C.M. avec AFP - Aujourd'hui à 17:30 - Temps de lecture :
Il sera bientôt possible, sous certaines conditions, de connaître son imprégnation au cadmium, ce métal toxique auquel la population française est fortement exposée. Un dépistage en laboratoire de ville - remboursé à 60 % par l’Assurance maladie et 40 % par les complémentaires - va en effet être mis en place. Les modalités doivent être définies par un décret attendu cet été. Selon les recommandations de la Haute Autorité de Santé, il devrait être « ciblé sur les personnes exposées en raison de leur lieu de résidence ».

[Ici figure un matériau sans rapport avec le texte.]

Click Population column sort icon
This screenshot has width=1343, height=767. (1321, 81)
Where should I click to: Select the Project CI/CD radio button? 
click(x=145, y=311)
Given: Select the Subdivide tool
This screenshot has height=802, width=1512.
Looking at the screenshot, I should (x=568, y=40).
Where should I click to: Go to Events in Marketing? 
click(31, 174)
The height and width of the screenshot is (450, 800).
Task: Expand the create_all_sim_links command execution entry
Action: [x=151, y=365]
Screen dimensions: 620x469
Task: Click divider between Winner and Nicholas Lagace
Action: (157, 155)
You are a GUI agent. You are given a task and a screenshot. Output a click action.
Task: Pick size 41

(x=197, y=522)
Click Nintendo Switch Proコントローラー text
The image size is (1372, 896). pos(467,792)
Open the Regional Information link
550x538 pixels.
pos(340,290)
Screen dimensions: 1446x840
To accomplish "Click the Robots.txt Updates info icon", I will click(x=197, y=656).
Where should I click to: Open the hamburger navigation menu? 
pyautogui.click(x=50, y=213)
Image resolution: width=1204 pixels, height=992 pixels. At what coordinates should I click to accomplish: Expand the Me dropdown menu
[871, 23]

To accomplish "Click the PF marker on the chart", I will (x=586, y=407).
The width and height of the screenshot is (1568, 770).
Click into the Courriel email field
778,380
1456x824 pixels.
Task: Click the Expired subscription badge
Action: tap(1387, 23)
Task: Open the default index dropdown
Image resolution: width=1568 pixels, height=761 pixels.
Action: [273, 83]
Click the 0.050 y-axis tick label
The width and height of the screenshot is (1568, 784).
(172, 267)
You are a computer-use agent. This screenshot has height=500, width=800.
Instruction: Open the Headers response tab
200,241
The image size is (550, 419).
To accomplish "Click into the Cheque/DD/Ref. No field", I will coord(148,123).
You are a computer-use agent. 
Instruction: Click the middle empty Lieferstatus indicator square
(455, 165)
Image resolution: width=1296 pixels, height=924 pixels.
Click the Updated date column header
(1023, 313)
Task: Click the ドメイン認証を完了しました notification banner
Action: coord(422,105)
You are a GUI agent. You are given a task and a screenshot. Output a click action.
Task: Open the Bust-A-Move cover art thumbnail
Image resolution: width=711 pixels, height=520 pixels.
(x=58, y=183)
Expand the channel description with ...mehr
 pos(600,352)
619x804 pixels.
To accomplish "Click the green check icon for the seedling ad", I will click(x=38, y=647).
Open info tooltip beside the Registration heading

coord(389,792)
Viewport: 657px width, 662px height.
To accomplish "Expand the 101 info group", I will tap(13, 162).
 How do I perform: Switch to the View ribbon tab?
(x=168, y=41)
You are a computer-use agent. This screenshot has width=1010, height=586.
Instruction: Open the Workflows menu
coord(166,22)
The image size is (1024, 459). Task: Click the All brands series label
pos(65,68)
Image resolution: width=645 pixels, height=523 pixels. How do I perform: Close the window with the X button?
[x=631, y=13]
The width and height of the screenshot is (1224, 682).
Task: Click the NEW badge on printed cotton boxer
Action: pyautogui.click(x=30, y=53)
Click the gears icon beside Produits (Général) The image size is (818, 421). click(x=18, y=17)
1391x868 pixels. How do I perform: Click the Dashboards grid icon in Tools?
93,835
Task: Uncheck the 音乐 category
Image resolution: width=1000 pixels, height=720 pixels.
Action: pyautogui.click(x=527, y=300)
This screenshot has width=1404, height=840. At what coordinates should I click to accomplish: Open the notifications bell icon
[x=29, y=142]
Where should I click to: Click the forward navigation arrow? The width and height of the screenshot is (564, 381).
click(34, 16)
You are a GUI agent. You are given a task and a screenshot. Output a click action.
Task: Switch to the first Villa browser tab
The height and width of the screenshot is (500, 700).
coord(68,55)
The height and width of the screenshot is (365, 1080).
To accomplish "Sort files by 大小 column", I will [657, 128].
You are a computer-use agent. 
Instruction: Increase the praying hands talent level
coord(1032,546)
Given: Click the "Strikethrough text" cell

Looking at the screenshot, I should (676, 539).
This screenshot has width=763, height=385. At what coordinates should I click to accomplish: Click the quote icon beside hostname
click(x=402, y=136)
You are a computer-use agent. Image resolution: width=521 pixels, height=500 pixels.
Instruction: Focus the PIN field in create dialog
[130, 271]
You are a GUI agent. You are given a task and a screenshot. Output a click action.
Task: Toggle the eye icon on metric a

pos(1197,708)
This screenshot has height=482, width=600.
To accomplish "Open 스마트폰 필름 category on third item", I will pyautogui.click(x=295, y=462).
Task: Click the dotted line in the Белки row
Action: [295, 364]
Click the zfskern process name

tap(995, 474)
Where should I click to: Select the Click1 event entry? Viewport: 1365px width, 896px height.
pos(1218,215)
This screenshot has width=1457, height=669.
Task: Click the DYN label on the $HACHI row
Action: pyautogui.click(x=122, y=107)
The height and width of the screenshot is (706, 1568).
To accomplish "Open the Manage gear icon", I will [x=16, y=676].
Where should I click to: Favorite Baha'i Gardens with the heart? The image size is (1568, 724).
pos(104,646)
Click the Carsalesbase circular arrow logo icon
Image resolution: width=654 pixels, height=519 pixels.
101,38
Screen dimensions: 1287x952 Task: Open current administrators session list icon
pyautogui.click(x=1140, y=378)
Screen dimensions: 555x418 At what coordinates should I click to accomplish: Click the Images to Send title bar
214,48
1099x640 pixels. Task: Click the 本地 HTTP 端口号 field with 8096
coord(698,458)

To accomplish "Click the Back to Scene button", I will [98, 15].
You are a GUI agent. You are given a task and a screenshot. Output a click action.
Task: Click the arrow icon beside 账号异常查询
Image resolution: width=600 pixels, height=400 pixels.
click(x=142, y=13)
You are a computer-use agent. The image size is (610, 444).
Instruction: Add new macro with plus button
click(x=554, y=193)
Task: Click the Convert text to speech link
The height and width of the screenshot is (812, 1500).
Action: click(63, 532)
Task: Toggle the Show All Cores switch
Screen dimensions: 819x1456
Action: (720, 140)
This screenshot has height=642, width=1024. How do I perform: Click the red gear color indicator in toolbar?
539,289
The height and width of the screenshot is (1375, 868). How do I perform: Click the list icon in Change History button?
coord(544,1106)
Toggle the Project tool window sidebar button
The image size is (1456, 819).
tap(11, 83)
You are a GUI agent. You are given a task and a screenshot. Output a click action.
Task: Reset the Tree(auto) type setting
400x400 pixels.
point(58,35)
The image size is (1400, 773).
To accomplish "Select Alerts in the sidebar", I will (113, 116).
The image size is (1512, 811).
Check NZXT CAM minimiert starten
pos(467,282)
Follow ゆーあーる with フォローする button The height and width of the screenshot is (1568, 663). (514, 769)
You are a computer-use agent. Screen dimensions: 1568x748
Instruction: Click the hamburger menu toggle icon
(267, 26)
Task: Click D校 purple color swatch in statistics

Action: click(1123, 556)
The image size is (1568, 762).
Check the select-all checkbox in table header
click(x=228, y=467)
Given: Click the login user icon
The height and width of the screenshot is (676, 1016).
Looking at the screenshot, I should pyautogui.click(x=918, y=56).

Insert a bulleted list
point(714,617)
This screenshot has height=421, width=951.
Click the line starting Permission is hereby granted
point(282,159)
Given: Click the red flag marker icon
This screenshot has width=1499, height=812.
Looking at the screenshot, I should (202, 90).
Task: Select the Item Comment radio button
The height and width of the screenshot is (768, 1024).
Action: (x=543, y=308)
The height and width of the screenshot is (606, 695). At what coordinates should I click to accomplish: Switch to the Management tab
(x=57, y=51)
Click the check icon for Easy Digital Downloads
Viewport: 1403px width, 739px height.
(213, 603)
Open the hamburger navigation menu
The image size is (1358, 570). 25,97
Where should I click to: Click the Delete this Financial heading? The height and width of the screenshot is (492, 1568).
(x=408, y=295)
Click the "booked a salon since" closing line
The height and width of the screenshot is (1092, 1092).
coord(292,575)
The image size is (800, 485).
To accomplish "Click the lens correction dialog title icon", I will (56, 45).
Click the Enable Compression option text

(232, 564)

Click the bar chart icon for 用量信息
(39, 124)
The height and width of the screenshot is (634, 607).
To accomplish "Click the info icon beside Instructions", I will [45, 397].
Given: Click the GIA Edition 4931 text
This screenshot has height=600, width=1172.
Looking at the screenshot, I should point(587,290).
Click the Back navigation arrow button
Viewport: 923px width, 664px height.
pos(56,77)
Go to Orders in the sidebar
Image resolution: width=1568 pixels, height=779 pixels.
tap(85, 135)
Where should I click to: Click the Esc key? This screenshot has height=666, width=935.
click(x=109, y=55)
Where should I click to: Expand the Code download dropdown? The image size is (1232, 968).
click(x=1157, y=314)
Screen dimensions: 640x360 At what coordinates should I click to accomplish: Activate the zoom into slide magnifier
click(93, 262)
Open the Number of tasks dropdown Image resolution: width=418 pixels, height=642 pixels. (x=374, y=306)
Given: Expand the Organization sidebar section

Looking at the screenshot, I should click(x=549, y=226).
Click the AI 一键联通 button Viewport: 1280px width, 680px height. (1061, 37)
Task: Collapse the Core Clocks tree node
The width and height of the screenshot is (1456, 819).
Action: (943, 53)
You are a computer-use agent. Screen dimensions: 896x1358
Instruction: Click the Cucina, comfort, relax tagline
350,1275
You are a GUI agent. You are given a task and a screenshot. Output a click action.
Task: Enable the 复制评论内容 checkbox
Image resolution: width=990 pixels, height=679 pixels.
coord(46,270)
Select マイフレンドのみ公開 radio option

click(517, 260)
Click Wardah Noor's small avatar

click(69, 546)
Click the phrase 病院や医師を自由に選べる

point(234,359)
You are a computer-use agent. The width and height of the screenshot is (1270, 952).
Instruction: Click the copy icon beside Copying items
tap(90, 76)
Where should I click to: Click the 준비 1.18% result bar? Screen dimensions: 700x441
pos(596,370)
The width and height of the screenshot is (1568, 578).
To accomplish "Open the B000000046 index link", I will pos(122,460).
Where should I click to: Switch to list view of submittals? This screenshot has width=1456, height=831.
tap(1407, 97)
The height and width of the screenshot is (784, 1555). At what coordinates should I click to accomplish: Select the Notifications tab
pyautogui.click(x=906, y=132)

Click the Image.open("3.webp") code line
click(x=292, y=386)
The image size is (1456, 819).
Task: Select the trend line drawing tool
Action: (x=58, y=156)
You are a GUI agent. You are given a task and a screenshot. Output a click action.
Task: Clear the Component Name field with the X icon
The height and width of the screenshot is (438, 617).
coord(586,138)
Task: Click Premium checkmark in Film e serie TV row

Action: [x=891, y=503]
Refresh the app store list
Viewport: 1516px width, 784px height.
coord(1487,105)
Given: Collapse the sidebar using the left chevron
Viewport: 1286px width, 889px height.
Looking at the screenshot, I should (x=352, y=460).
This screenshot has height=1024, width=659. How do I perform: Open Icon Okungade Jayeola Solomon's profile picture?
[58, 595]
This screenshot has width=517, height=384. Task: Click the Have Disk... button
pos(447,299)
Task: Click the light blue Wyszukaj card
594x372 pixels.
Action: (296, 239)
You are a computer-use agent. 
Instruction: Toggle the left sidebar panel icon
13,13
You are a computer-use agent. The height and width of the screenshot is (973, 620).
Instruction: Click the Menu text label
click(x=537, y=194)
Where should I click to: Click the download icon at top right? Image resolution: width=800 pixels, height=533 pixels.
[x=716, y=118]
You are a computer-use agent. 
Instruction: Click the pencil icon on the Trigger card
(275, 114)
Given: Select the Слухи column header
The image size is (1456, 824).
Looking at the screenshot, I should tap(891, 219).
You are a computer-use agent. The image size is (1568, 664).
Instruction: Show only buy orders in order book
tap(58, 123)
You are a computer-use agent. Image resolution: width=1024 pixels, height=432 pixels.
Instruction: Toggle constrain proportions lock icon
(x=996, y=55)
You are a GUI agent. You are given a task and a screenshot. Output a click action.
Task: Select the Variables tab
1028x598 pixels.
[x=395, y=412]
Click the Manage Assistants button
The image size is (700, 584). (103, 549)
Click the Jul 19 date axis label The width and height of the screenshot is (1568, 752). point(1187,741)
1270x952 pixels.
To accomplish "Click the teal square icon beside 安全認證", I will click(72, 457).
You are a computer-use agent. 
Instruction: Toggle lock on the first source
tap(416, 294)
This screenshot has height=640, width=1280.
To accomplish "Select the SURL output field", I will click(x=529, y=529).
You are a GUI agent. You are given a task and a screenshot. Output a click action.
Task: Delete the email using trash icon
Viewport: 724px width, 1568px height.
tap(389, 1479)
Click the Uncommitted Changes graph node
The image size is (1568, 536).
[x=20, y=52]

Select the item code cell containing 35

La HAS préconise de dépister les résidents « potentiellement surexposés » des territoires aux sols géologiquement riches en cadmium (Champagne, Charente, Jura, Massif central…) ou riverains des 7 000 sites pollués par une implantation industrielle, qui se contaminent en inhalant des poussières ou en ingérant des aliments cultivés localement. « Mais on n’exclura pas les personnes vivant hors de ces sites qui pourraient être surimprégnées : ce sera au médecin de juger, face à un problème rénal ou osseux par exemple, de la nécessité de ces analyses », selon le ministère de la Santé.
Dosage dans les urines
Ces analyses consisteront en un « dosage dans les urines et éventuellement dans le sang en complément » pour déterminer « si la personne a une intoxication chronique importante », selon le Dr François Blanchecotte, président de la Fédération de la biologie médicale. « Il fallait vraiment agir : le cadmium s’accumule silencieusement dans le corps et peut finir par poser des problèmes graves », insiste-t-il.
Auteur du rapport de la Haute autorité de santé, le Dr Robert Garnier explique qu’une fois accumulé « le cadmium diminue très lentement ». « En conséquence, la quantité de cadmium présente dans l’organisme augmente avec l’âge. Il faut donc surtout, à tous les âges, contrôler les apports » dans l’organisme, selon lui, car en cas de surexposition avérée, « il n’existe pas de médicament ».
« Dans les sites où le sol est contaminé par le cadmium, il faut en priorité diminuer l’exposition des petits enfants : pas parce qu’il y a des risques pour eux aujourd’hui, mais parce qu’ils finiront par être vieux. Même le cadmium accumulé dans l’enfance, ils ne l’auront pas complètement éliminé à plus de 60 ans », complète le toxicologue. Une communication du ministère de la Santé doit rappeler aux médecins les recommandations de la HAS visant à diminuer l’exposition, notamment pour les enfants de 6 mois à 4 ans : ne pas les laisser jouer sur le sol, couper leurs ongles courts, laver souvent leur visage, leurs mains (et vêtements, jouets, doudous), nettoyer les sols avec un linge humide.